* Exercise directions *
Below are some records; return each one exactly.

* Recorded data *
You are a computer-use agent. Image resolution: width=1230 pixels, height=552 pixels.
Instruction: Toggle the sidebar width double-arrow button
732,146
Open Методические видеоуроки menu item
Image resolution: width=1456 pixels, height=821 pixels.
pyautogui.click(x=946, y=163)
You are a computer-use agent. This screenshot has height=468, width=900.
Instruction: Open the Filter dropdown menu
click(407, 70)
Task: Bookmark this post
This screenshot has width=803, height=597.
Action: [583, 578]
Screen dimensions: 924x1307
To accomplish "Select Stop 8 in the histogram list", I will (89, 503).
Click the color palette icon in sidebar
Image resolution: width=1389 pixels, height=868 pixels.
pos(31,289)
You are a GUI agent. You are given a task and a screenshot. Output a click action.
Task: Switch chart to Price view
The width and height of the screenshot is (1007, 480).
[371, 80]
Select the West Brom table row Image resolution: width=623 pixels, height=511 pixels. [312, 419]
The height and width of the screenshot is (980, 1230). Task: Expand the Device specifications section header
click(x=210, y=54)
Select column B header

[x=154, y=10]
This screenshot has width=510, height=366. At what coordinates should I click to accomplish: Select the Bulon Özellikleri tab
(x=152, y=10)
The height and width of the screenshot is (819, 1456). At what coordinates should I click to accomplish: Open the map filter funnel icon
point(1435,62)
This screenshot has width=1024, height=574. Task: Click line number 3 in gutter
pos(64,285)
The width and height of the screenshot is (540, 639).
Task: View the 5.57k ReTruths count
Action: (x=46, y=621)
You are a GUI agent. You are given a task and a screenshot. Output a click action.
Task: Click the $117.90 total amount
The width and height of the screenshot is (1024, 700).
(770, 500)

* Response area *
You are a computer-use agent. Image resolution: width=1230 pixels, height=552 pixels.
Instruction: Toggle the sidebar width double-arrow button
732,146
Open Методические видеоуроки menu item
Image resolution: width=1456 pixels, height=821 pixels.
pyautogui.click(x=946, y=163)
You are a computer-use agent. This screenshot has height=468, width=900.
Instruction: Open the Filter dropdown menu
click(407, 70)
Task: Bookmark this post
This screenshot has width=803, height=597.
Action: [583, 578]
Screen dimensions: 924x1307
To accomplish "Select Stop 8 in the histogram list", I will (89, 503).
Click the color palette icon in sidebar
Image resolution: width=1389 pixels, height=868 pixels.
pos(31,289)
You are a GUI agent. You are given a task and a screenshot. Output a click action.
Task: Switch chart to Price view
The width and height of the screenshot is (1007, 480).
[371, 80]
Select the West Brom table row Image resolution: width=623 pixels, height=511 pixels. [312, 419]
The height and width of the screenshot is (980, 1230). Task: Expand the Device specifications section header
click(x=210, y=54)
Select column B header

[x=154, y=10]
This screenshot has width=510, height=366. At what coordinates should I click to accomplish: Select the Bulon Özellikleri tab
(x=152, y=10)
The height and width of the screenshot is (819, 1456). At what coordinates should I click to accomplish: Open the map filter funnel icon
point(1435,62)
This screenshot has width=1024, height=574. Task: Click line number 3 in gutter
pos(64,285)
The width and height of the screenshot is (540, 639).
Task: View the 5.57k ReTruths count
Action: (x=46, y=621)
You are a GUI agent. You are given a task and a screenshot. Output a click action.
Task: Click the $117.90 total amount
The width and height of the screenshot is (1024, 700).
(770, 500)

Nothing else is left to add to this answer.